Remote SSH (Linux Cluster)

Connect to the cluster via VS Code Remote SSH, then run:

mkdir -p ~/.continue
nano ~/.continue/config.yaml

Paste the same config above, save (Ctrl+O β†’ Enter β†’ Ctrl+X).

Step 2: Reload VS Code#

Press Ctrl+Shift+P β†’ Developer: Reload Window

Step 3: Use @web in Chat#

  1. Open the Continue chat panel

  2. Type @ β€” a dropdown appears

  3. Select web from the list

  4. Type your query followed by your question:

@web transformer architecture survey 2024
Summarize the key improvements in recent transformer models.
  1. Press Enter β€” Continue fetches results from SearXNG and the model answers using those results as context


Troubleshooting#

Problem

Solution

@web not in dropdown after @

Reload VS Code: Ctrl+Shift+P β†’ Developer: Reload Window

Dropdown appears but no web option

Check config.yaml is valid YAML β€” use a YAML validator

Globe icon missing in OpenWebUI

Ask admin to enable Web Search in Admin Panel

SearXNG not reachable

Open https://aicenter.mahidol.ac.th/metasearch/ in your browser

Model says it cannot search

Use @web β€” the model has no built-in search; Continue injects results as context

Remote SSH config not loading

Ensure config is at ~/.continue/config.yaml on the remote server, not local

Verify SearXNG API is working:

curl "https://aicenter.mahidol.ac.th/metasearch/search?q=test&format=json"

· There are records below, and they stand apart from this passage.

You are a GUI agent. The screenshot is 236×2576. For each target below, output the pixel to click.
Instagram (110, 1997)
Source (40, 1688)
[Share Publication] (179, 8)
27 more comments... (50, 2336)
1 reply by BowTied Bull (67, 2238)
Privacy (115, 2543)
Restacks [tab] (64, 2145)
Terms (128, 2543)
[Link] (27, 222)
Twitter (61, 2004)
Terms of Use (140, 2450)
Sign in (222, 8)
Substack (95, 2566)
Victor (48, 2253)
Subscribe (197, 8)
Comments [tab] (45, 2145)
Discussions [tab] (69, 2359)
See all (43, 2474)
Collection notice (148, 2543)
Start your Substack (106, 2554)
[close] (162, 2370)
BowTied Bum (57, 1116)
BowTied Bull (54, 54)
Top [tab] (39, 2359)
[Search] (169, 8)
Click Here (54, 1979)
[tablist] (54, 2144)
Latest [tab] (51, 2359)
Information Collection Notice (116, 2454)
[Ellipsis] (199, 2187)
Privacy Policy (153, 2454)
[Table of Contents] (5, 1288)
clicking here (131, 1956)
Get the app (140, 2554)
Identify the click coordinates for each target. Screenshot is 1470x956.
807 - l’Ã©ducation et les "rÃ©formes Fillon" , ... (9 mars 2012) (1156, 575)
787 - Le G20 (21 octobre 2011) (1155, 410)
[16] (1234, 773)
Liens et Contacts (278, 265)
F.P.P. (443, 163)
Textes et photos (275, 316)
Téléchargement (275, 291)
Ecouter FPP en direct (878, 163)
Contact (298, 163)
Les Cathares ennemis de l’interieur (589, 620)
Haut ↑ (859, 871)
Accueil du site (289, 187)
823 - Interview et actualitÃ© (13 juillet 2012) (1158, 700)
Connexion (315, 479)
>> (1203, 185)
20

Expected: a JSON object with a results array containing search hits.


Summary#

Metasearch is the search infrastructure layer for AI β€” it gives agents and users access to the open web privately, broadly, and without per-query cost. For organizations handling sensitive data, a self-hosted metasearch instance is essential infrastructure for any AI workload that requires real-world knowledge.


References#

  1. SearXNG Documentation. SearXNG: A privacy-respecting, hackable metasearch engine. https://docs.searxng.org/

  2. Lewis, P., et al. (2020). Retrieval-Augmented Generation for Knowledge-Intensive NLP Tasks. arXiv:2005.11401. https://arxiv.org/abs/2005.11401

  3. Continue. Context Providers β€” Search. https://docs.continue.dev/customize/context-providers

  4. OpenWebUI. Web Search Integration. https://docs.openwebui.com/features/web_search

  5. Anthropic. (2025). Claude Sonnet 4.6 Model Card. https://www.anthropic.com/


This document was co-authored by Snit Sanghlao and Claude Sonnet 4.6 (Anthropic), March 2026.